Implications for Practice and Research
The overall certainty of evidence and effect estimate must be considered in assisting physicians in the clinical decision-making process in patient treatment. The cost-effectiveness of the procedure must also be considered.
Future research may require studies with improved methodological designs, appropriate statistical analyses, complete missing outcome data and bias correction. A meta-analysis of individual participant data or relevant subgroups may be implemented because of inconsistencies or heterogeneities in the studies. Performing LAAO in patients with a history of AF offers an additional reduction in the risk of stroke in addition to antithrombotic therapy but is not a replacement for OACs. Anticoagulation may have an additional benefit on ischaemic events or stroke prevention, but further trials are needed.
Conclusion
This meta-analysis showed that concomitant LAAO was more effective than no LAAO in preventing ischaemic stroke events and all-cause mortality, with an overall moderate certainty of evidence. However, it did not reduce pAF. We recommend concomitant LAAO for patients with AF who undergo cardiac surgery.
Clinical Perspective
- Stroke is considered to be a significant cause of morbidity and mortality after cardiac procedure and is mainly associated with AF.
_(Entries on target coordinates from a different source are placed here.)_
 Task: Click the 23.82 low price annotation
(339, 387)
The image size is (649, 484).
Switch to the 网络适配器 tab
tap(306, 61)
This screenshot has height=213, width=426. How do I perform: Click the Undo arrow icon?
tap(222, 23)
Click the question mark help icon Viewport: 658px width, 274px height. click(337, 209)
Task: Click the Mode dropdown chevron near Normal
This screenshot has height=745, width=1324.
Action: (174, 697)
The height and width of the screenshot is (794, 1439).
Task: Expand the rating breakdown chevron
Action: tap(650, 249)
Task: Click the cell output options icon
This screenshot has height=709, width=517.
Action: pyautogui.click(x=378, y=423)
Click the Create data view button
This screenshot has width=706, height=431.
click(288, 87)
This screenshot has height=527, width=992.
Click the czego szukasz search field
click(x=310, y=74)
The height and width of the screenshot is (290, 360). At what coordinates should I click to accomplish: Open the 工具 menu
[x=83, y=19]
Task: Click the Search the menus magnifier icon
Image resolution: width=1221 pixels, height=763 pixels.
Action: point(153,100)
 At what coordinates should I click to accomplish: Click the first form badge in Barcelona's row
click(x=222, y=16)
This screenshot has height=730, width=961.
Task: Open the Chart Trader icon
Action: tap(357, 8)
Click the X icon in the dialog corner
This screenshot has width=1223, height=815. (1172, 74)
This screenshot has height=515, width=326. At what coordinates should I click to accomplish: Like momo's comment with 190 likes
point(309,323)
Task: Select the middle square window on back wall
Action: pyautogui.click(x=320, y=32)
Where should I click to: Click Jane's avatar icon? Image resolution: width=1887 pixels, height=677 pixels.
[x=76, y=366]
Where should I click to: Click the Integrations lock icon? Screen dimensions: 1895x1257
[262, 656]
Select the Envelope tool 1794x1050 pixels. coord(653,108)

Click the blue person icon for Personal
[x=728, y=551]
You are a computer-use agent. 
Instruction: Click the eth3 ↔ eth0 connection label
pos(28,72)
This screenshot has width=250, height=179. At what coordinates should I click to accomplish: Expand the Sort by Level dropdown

- Left atrial appendage occlusion (LAAO) is considered a safe and effective treatment for stroke prevention in patients with AF.
- However, despite numerous data, LAAO remains underutilised because the current evidence is insufficient and requires further investigation.
- Concomitant LAAO has a great potential for preventing stroke in patients with AF who are poor candidates for long-term oral anticoagulation because of a high risk of bleeding, drug compliance and drug tolerance.
- LAAO has been shown to reduce all-cause mortality and ischaemic stroke events, although there was no change in post-operative AF.